What About CE for Vaccine In-Process Methods?
An older publication reported the use of CE as an in-process test for the purification of recombinant hepatitis B vaccine
(6). CE was used to quantify the amount of recombinant hepatitis B to demonstrate removal of impurities and show the presence
and removal of reagents added to the process. A single CE method was able to monitor these parameters in each step of the
10-step process versus the use of a variety of different methods and different technologies.
As expected, the first step (a cell lysate step) showed a plethora of peaks in the electropherogram, including spikes from
particulates in the sample. The next step (filtered lysate) electropherogram looked similar to the cell lysate step, although
some proteins were removed across the microfilter. The following step is a 10-fold concentration step and the electropherogram
reflects the increase in protein concentration. In the fourth step, the main product is absorbed on silica; this peak can
be quantified, along with Triton X-100. The next step is a HIC step followed by treatment with Amberlite. These steps remove
impurities. The seventh step is a diafiltration (100 kD MWCO) and gives a clean electropherogram with no Triton X-100 peak.

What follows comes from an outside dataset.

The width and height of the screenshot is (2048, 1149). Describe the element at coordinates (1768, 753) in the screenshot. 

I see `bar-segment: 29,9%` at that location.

The next step, another diafiltration step, looks similar to the previous step electropherogram with a reduction of impurity
peaks. The last two steps are a sterilization and treatment with formaldehyde and thimerosal. No noticeable differences from
the previous steps are noticed, with the exception of the appearance of thimerosal. The CE method was capable of quantifying
thimerosal, Triton X-100 and the recombinant hepatitis B with good linearity (R2 of 0.999 or higher), although no precision or accuracy data was reported.
The quantification of Triton X-100 in an influenza vaccine has been described (7). Triton X-100 is added to limit aggregation
and improve homogeneity during production of the influenza vaccine. A CE method was developed to quantify the Triton X-100
and Triton X-100 ethylene oxide oligomers levels in the process. The Triton X-100 method was inferior to a HPLC method, but
the Triton X-100 ethylene oxide oligomers method performed well. As before, the separation was performed at 25 kV and detected
at 200 nm. The CE method was linear (R2 = 0.99975), precise (4.5%), and showed an acceptable LOD (56 μg/mL).
How About CE for Vaccine Impurity Methods?
Determination of the amount of free carrier protein is important for conjugate vaccines (vaccines which involve attachment
to an immunogenic carrier protein). CE is well suited for this application because of its resolving power; conjugated vaccines
are often well separated from the free protein.
CE has been used to determine the amount of free carrier protein in vaccines for Streptococcus pneumoniae and Neisseria meningiditis
(8). The method was designed to separate free carrier protein from the conjugated polysaccharides. Free protein is a measure
of the effectiveness of the conjugation reaction. The method was able to separate free carrier protein (diphtheria toxoid
[Dt] or tetanus toxoid [Tt]) for a variety of conjugates (Figure 3) including
S. pneumoniae Type 7 conjugate,
S. pneumoniae Type 3 conjugate,
S. pneumoniae Type 18C conjugate as well as S. pneumoniae Type 5 conjugate, S. pneumoniae Type 6B conjugate,
N. meningiditis Type A conjugate,
N. meningiditis Type C conjugate,
N. meningiditis Type W135 conjugate and N. meningiditis Type Y conjugate. The method was able to quantify Dt with linearity (R2 > 0.99) and precision (5.8% RSD). The method was also able to determine the free polysaccharide because there was no significant
overlap between the migration times for the polysaccharides when compared to the migration time of Dt or Tt (Figure 2). No
peaks were observed for S. pneumoniae Type 6B and S. pneumoniae Type 23F.
The same group published an optimized method for the determination of the amount of free protein for Meningococcal Polysaccharide-Diphtheria
toxoid conjugate vaccines at the final bulk stage (9). The meningococcal conjugate migrated was resolved from the free Dt.
The method had a LOD of approximately 15 μg/mL, which would allow for detecting as low as 2% free Diphtheria toxoid protein.